Collected data entries
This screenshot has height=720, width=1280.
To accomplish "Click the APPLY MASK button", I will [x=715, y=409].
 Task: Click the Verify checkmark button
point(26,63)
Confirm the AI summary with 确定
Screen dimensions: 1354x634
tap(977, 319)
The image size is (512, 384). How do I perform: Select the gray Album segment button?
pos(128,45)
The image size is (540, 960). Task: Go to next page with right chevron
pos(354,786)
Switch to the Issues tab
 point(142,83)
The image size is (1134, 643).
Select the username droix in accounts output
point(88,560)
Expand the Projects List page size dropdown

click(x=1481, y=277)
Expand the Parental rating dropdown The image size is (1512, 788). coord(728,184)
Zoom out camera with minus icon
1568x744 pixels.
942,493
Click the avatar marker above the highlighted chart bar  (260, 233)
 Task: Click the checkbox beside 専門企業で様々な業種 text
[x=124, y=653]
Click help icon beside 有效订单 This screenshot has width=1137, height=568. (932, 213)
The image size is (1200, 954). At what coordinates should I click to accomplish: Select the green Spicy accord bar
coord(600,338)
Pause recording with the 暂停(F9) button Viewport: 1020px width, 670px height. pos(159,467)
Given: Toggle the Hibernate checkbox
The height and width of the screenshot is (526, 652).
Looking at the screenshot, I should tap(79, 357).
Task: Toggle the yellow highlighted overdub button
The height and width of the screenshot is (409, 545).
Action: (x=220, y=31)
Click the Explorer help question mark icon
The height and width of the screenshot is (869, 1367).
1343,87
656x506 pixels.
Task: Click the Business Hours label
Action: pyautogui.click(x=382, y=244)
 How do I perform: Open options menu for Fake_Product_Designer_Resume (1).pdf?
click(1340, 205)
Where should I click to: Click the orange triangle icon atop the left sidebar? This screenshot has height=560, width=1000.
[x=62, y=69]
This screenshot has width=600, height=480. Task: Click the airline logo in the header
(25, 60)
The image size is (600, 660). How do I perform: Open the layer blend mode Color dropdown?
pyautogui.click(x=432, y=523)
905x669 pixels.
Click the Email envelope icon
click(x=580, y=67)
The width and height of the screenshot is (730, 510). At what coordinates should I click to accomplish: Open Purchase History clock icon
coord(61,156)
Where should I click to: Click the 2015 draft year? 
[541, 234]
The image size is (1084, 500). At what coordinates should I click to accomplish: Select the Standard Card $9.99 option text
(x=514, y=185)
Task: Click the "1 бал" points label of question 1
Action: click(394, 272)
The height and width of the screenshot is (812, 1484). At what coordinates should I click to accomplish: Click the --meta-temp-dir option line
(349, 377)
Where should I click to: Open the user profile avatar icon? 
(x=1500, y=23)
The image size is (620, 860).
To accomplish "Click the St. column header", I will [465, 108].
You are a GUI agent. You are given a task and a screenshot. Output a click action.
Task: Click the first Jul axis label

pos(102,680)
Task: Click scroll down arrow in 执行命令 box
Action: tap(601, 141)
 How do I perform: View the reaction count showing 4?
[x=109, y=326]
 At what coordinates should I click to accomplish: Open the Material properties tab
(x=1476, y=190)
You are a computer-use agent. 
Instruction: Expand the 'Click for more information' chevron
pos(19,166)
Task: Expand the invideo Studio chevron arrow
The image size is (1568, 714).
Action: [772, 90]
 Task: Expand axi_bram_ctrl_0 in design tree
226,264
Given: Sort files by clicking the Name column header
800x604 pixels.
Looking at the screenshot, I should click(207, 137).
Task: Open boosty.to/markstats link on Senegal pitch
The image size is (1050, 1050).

## WHAT YOU ARE ASKED TO DO
Taking the records above, retype every line from the one with "The height and width of the screenshot is (409, 545)." down to the one with "You are a GUI", exactly and with nothing else.

## OUTPUT FOR THIS EXERCISE
The height and width of the screenshot is (409, 545).
Action: (x=220, y=31)
Click the Explorer help question mark icon
The height and width of the screenshot is (869, 1367).
1343,87
656x506 pixels.
Task: Click the Business Hours label
Action: pyautogui.click(x=382, y=244)
 How do I perform: Open options menu for Fake_Product_Designer_Resume (1).pdf?
click(1340, 205)
Where should I click to: Click the orange triangle icon atop the left sidebar? This screenshot has height=560, width=1000.
[x=62, y=69]
This screenshot has width=600, height=480. Task: Click the airline logo in the header
(25, 60)
The image size is (600, 660). How do I perform: Open the layer blend mode Color dropdown?
pyautogui.click(x=432, y=523)
905x669 pixels.
Click the Email envelope icon
click(x=580, y=67)
The width and height of the screenshot is (730, 510). At what coordinates should I click to accomplish: Open Purchase History clock icon
coord(61,156)
Where should I click to: Click the 2015 draft year? 
[541, 234]
The image size is (1084, 500). At what coordinates should I click to accomplish: Select the Standard Card $9.99 option text
(x=514, y=185)
Task: Click the "1 бал" points label of question 1
Action: click(394, 272)
The height and width of the screenshot is (812, 1484). At what coordinates should I click to accomplish: Click the --meta-temp-dir option line
(349, 377)
Where should I click to: Open the user profile avatar icon? 
(x=1500, y=23)
The image size is (620, 860).
To accomplish "Click the St. column header", I will [465, 108].
You are a GUI agent. You are given a task and a screenshot. Output a click action.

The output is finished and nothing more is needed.